Secretário do MinC reage a áudio de Flávio Bolsonaro para Vorcaro e expõe contradição bolsonarista sobre a Lei Rouanet
Márcio Tavares criticou pedido milionário “no escurinho do zap” para financiar filme e afirmou que a Rouanet tem transparência e prestação de contas
247 - O secretário-executivo do Ministério da Cultura, Márcio Tavares, criticou nesta quinta-feira (14) o senador Flávio Bolsonaro após a confirmação de que o parlamentar pediu recursos ao banqueiro Daniel Vorcaro para financiar o filme Dark Horse, produção inspirada em Jair Bolsonaro. Na publicação, Márcio Tavares associou o episódio às críticas recorrentes feitas pelo bolsonarismo à Lei Rouanet e afirmou que o mecanismo possui regras de transparência e prestação de contas.
“Flávio Bolsonaro se gaba de ter ‘zero lei Rouanet’ no filme de R$ 134 milhões sobre o pai. O fato é que a Rouanet tem transparência, prestação de contas e limite de captações. Mas o método deles foi pedir dezenas de milhões no escurinho do zap para um banqueiro preso por fraudes bilionárias”, escreveu.
Em outro trecho, o secretário-executivo do Ministério da Cultura afirmou: “O cinema nacional e a Rouanet agradecem por não serem associadas a esse roteiro de terror.”
Entenda o caso
A declaração ocorre após Flávio Bolsonaro confirmar, na terça-feira (13), a autenticidade do áudio divulgado pelo Intercept Brasil no qual solicita recursos financeiros a Daniel Vorcaro para concluir o longa-metragem sobre o ex-presidente.
O senador admitiu ter buscado “patrocínio privado para um filme privado” e negou qualquer irregularidade na negociação.
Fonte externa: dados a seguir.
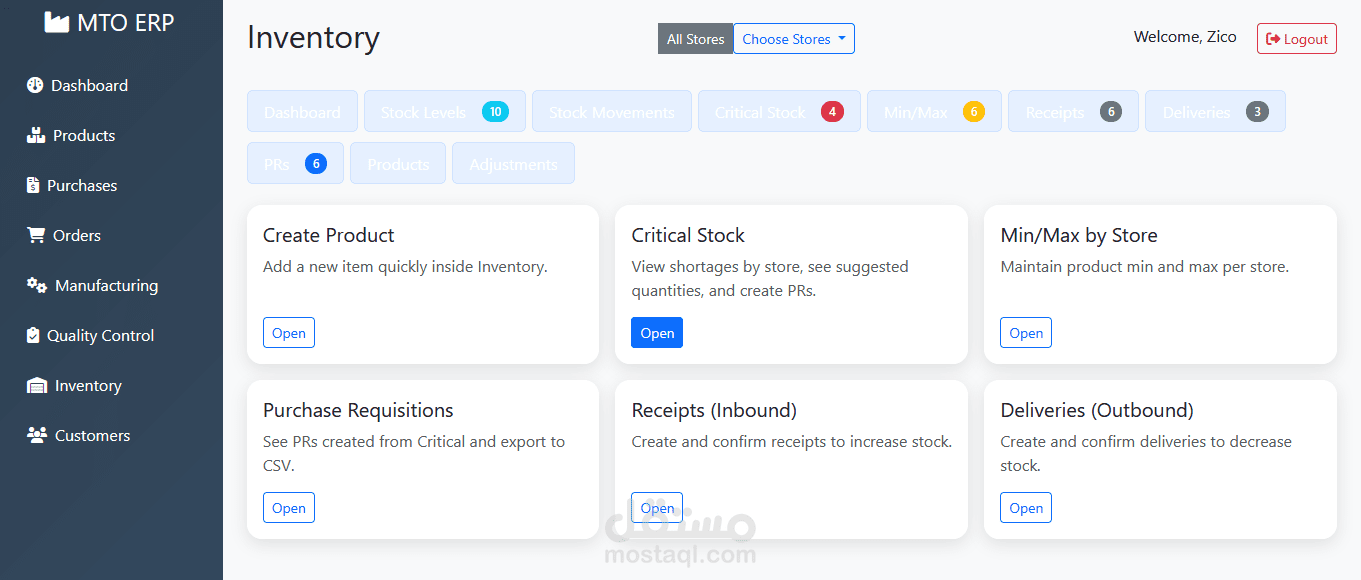Screen dimensions: 1361x580
Task: Open the Stock Movements tab
Action: coord(611,112)
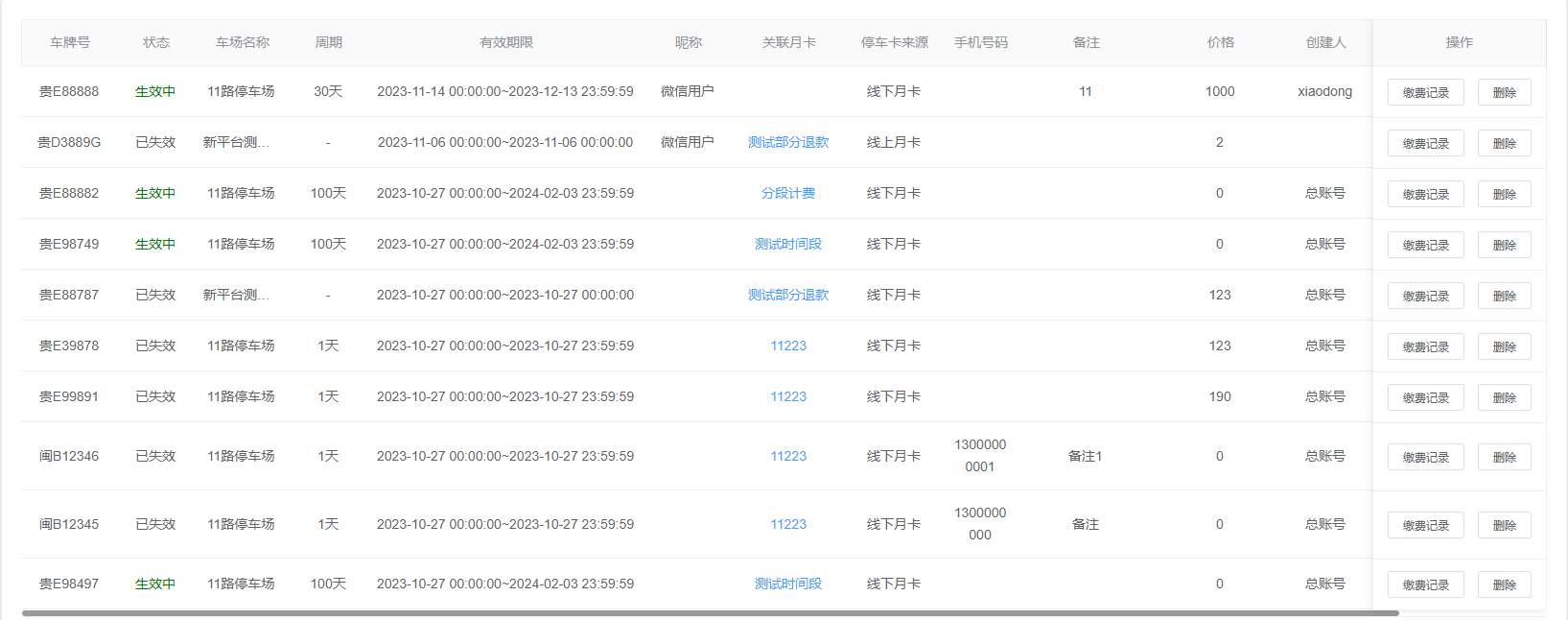Click 删除 in the 贵E99891 row
This screenshot has height=620, width=1568.
pyautogui.click(x=1504, y=397)

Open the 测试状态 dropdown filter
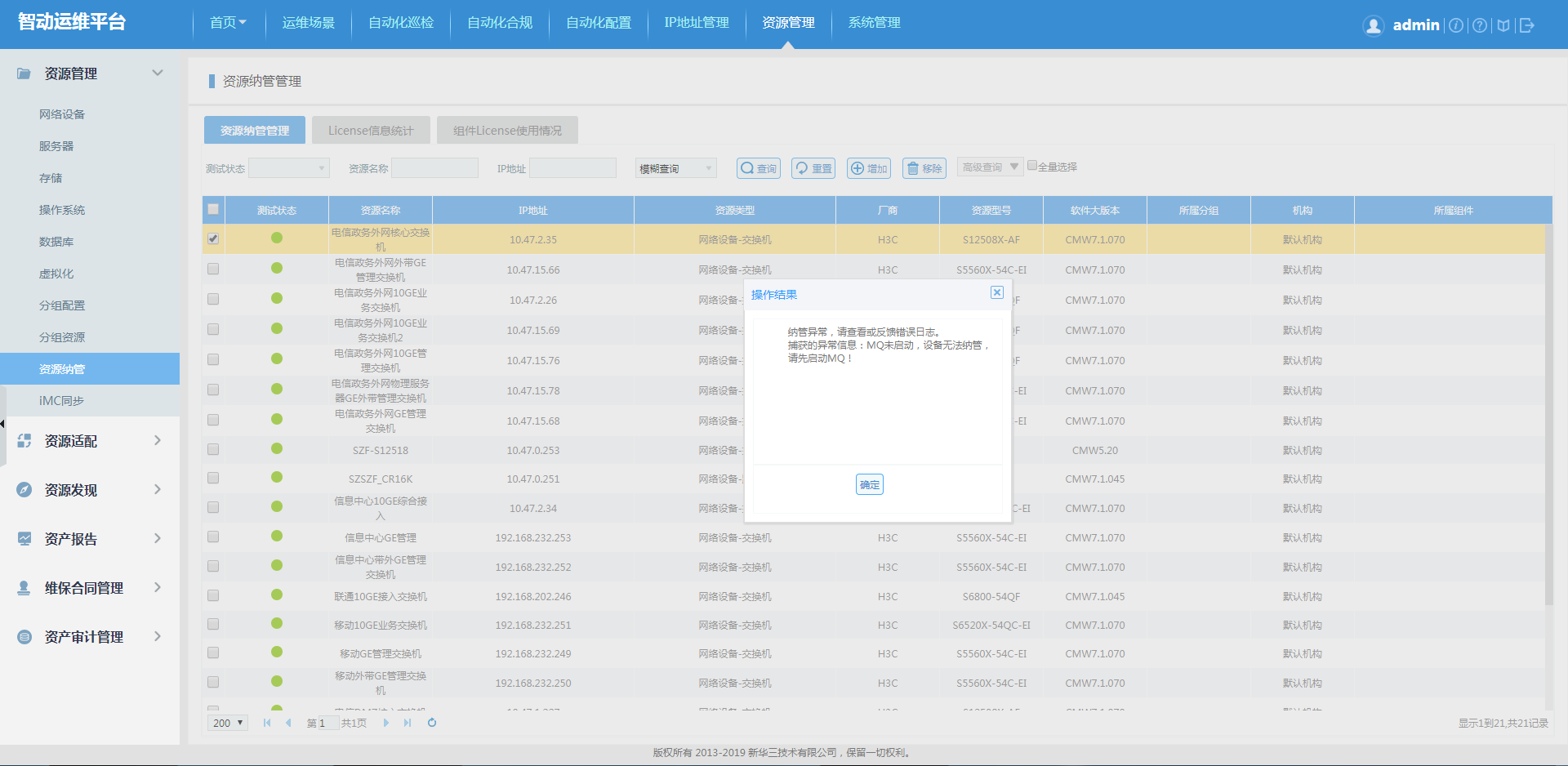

A matéria original informou que mensagens, documentos e gravações obtidos pelo Intercept apontam tratativas envolvendo até 24 milhões de dólares, cerca de R$ 134 milhões na cotação da época.
O áudio divulgado pelo Intercept mostra Flávio Bolsonaro cobrando pagamentos relacionados ao financiamento do filme Dark Horse. Em um dos trechos, o senador afirma:“Imagina a gente dar calote no Jim Caviezel, no Cyrus, em nomes tão renomados do cinema americano e mundial. Isso poderia ser muito ruim”.
A repercussão do caso ampliou a pressão política sobre o entorno bolsonarista e gerou novos pedidos de investigação sobre as relações entre Daniel Vorcaro, o Banco Master e figuras ligadas ao bolsonarismo.